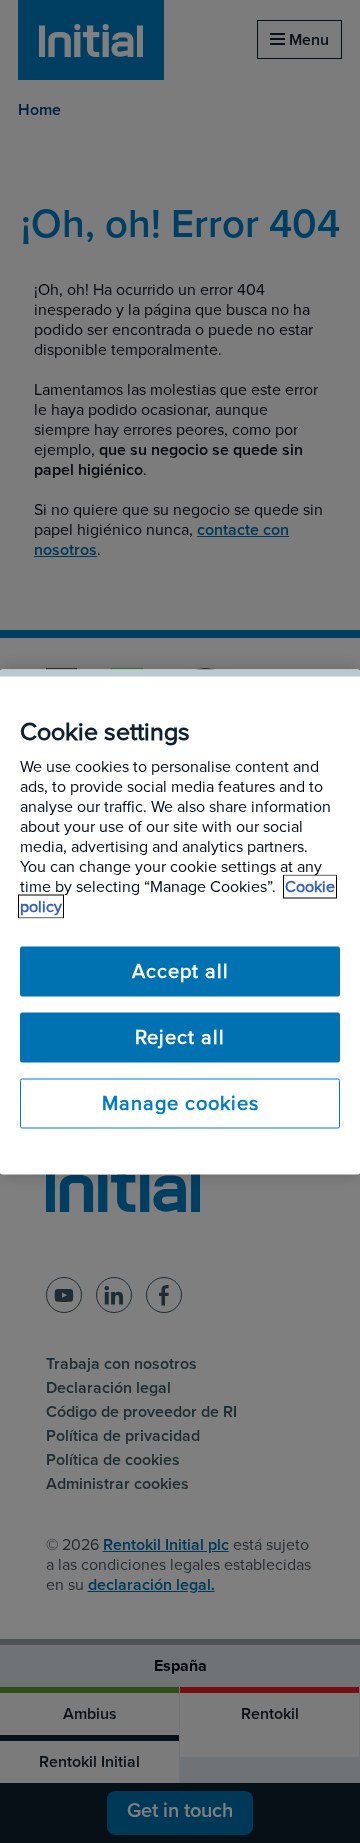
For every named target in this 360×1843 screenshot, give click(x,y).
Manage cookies (180, 1103)
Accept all (180, 971)
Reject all (180, 1037)
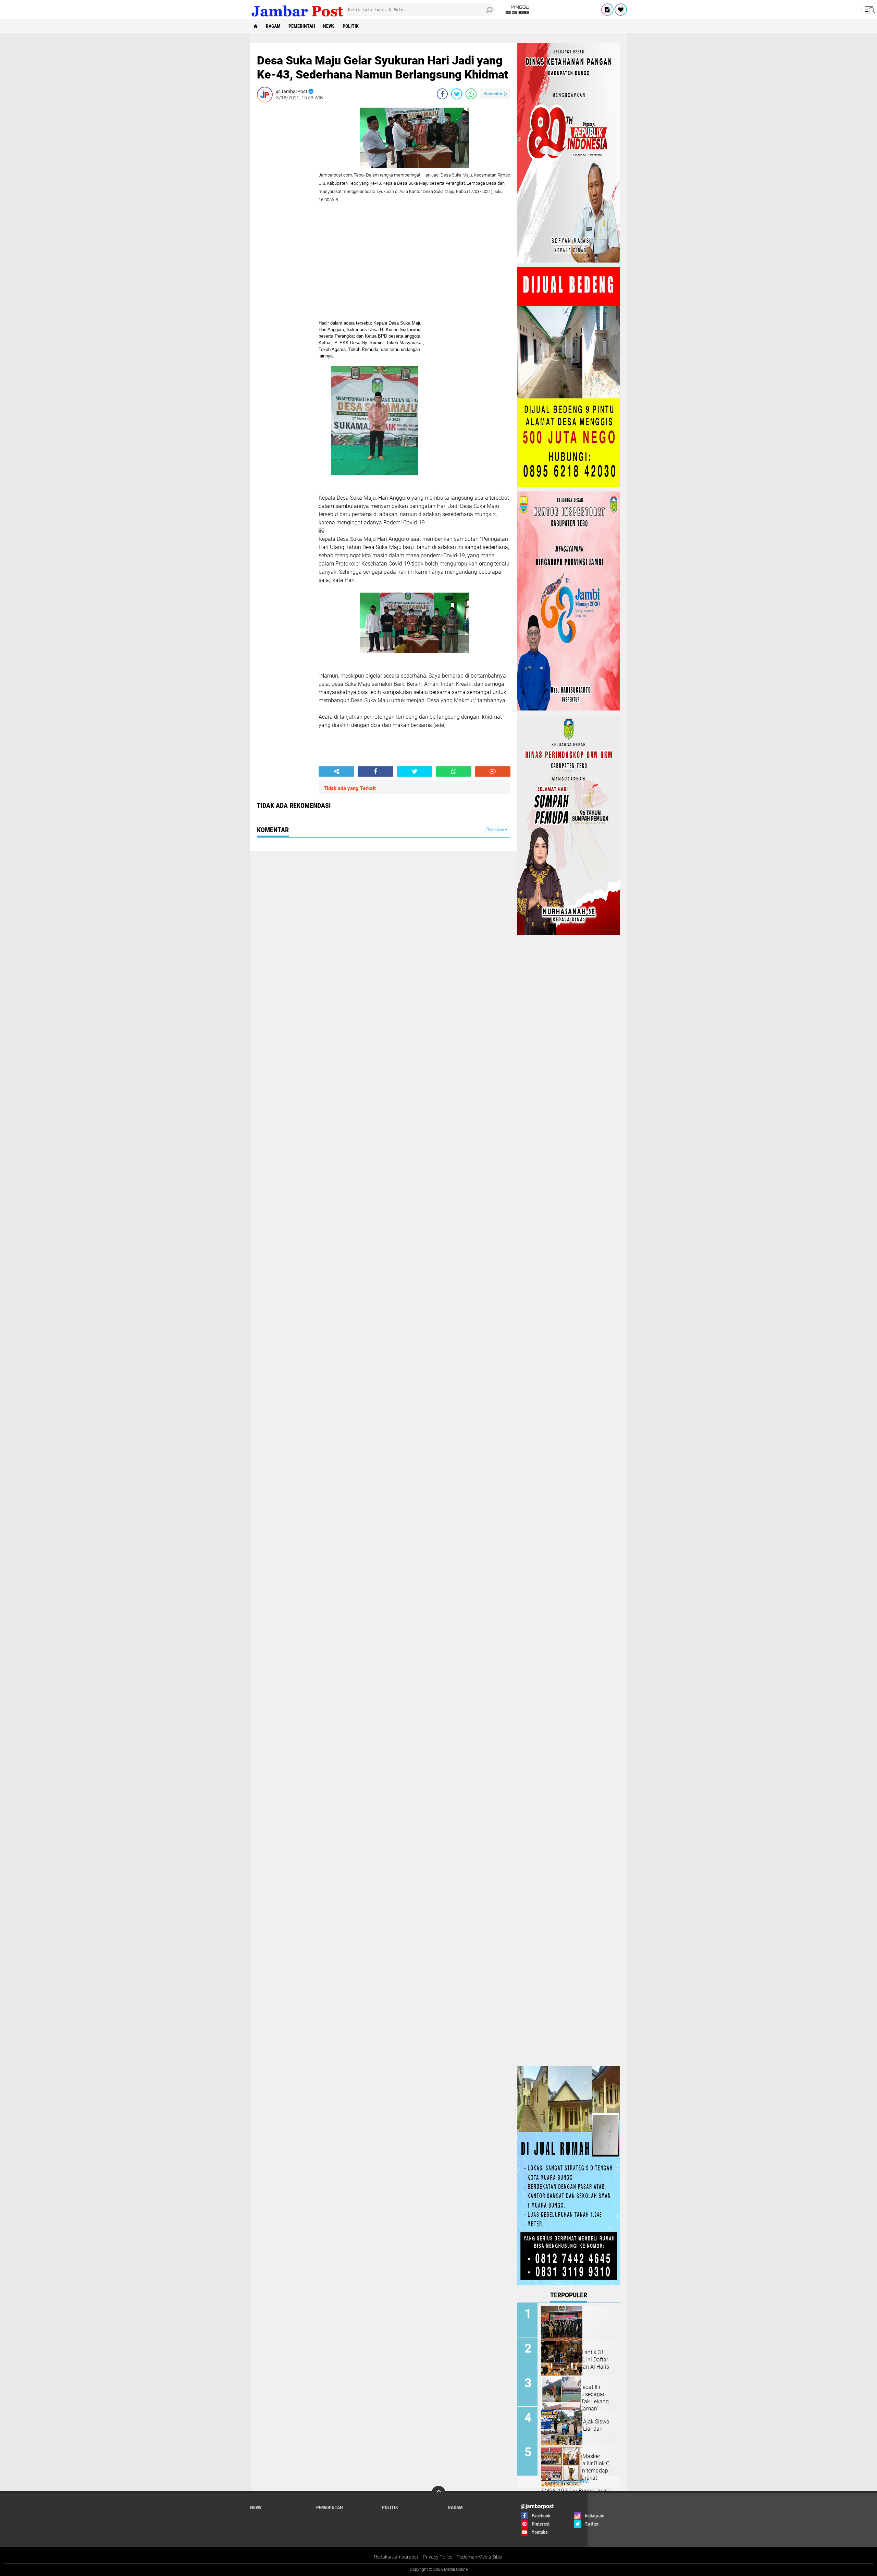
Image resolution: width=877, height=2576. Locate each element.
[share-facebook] (442, 93)
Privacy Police (437, 2557)
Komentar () (495, 93)
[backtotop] (438, 2493)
* * * *
With the pictures removed, write out exactly the lines from the line containing "Reject all (180, 1037)" through the last line of the material above, both included.

## Task result
Reject all (180, 1037)
Image resolution: width=877, height=2576. Locate each element.
[share-facebook] (442, 93)
Privacy Police (437, 2557)
Komentar () (495, 93)
[backtotop] (438, 2493)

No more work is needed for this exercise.